To all BES admins (you know who you are):  (updated May2010)

It appears that RIM may be slightly ad odds with the application developers here.  In the 5.0 release of BES, the settings that allow an end user to do this are set to FASLE by default.  Which is what I would expect those settings to be. It is my hope at this point that you are running BES 5.0.  If so, please make certain the IT policy Disable Organizer Data Access for Social Networking Applications is used.  I also understand that this is backwards compatible to BES 4.x installs, so everyone has the opportunity to enable this policy.

How do I really know this is you?

The recent OWA (Outlook Web Access) themed spam/crimeware reinforces what has been known for some time.  Criminals continue to get better and better at what they do. (http://ddanchev.blogspot.com/2010/01/outlook-web-access-themed-spam-campaign.html)

What is also enforces is that, it’s not about just keeping up.

Through the tiers of systematic scans and filters, we have managed to reduce an inordinate amount of SPAM and crimeware.  The use of signatures, heuristics, dictionaries, and external reputation scoring you can dramatically reduce the amount of spam received.  Through these mechanisms we now only deal with a single digit percentage of the total emails received at the gateway.

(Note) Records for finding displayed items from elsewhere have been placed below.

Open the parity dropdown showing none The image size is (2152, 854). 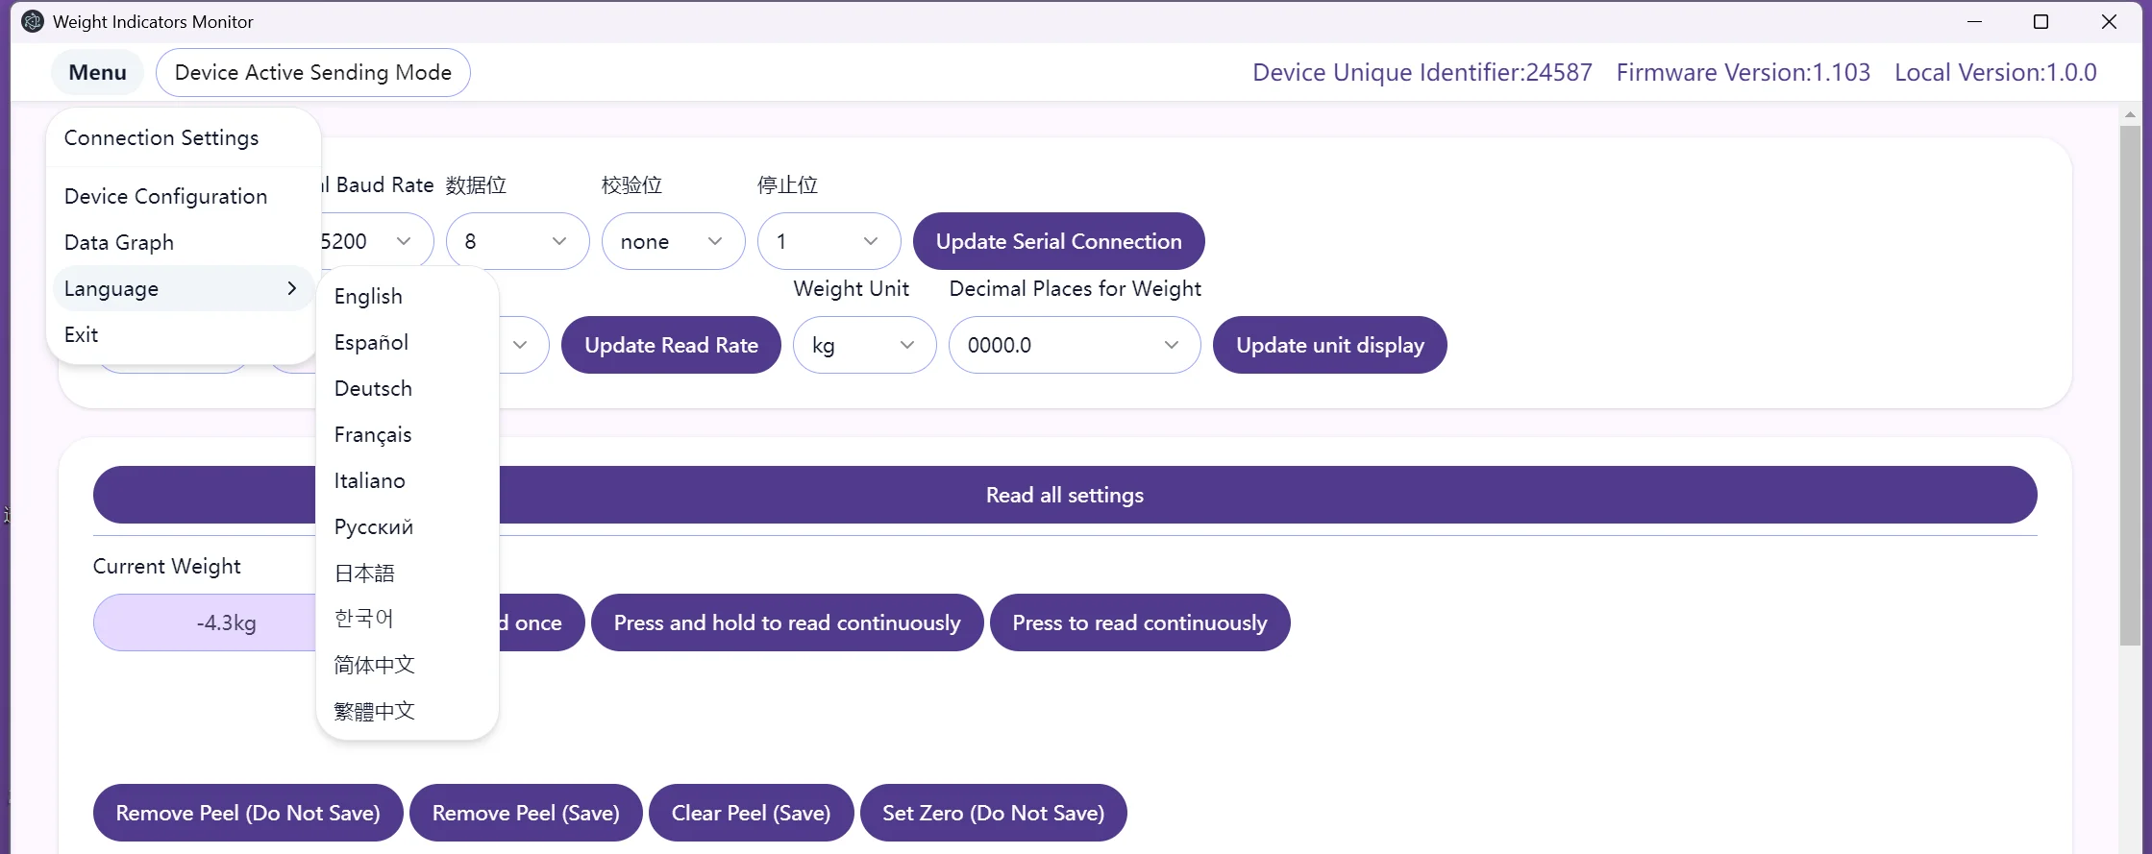pyautogui.click(x=673, y=241)
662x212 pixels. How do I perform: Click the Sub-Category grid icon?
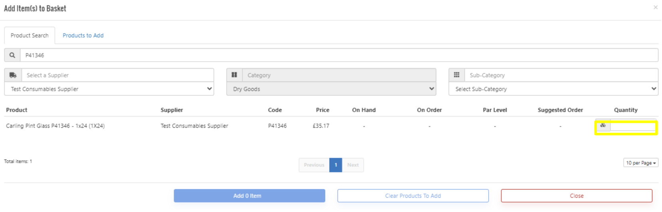point(457,75)
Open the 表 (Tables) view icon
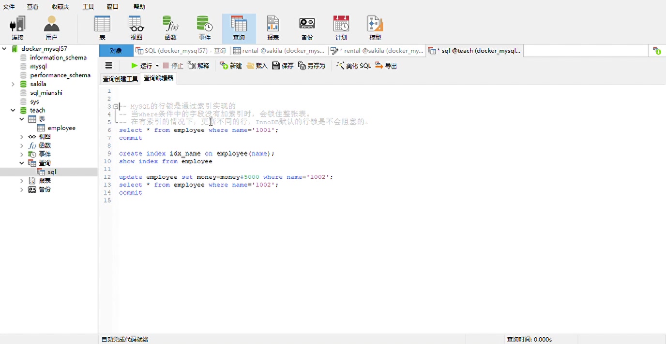This screenshot has height=344, width=666. pos(102,28)
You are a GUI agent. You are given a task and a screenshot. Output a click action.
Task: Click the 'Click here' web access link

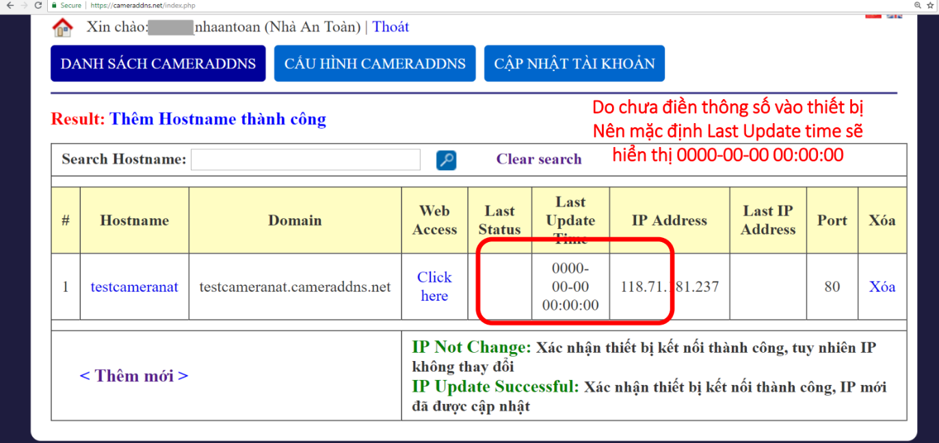[x=434, y=286]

The next step in this battle has relied on the education of end users.  Given the fast changing landscape of how spam/malware/crimeware is changing, it’s a difficult prospect to expect end users to be able to dissect each email with a keen technological and investigative eye.  Though I will admit, this has been the common practice to help fight that which makes it through all your technical controls.

In the case of this OWA themed spam the emails look remarkably like they OWA system and sound professional enough to be legitimate.  It’s very easy for end users to discern spam when the wording of the email is similar to this:

“Good news dear, It is my pleasure to inform you that the latest development regarding the news from the New president of the United State of America to release all your fund through bank of america without any further delay.” (http://www.scambusters.org/scamlanguage.html)

However when the images are done well, the wording is grammatically correct, and the emails appropriately targeted, this can be a difficult task.

While this may be considered a tactical approach to combating these issues, I have a suggestion that can help fight this battle:

Provide your end users with a validation that internal emails are authentic.

By utilizing certificates to digitally sign your email communications, you provide your end users with:

  1. Message integrity (content is reliable)
  2. Validate origination (this came from a known trusted source)

In the case of the OWA spam, users would note that this is not digitally signed and from their trusted source.  So they don’t have to worry about discerning if the wording is correct, mousing over links to see if they are legitimate urls, etc.

This approach will help your organization communicate two messages to your end users.  One, the message you are sending in the email communications, and two the concern and support for reliable trusted communications between the company and the user base. Utilize your education and awareness campaigns to inform users of the point of digitally signed communications and hope that the applications of the technology find it’s way into other applications.  In the case you have an external certificate store, there is an excellent opportunity to use this to communicate with your customer base also.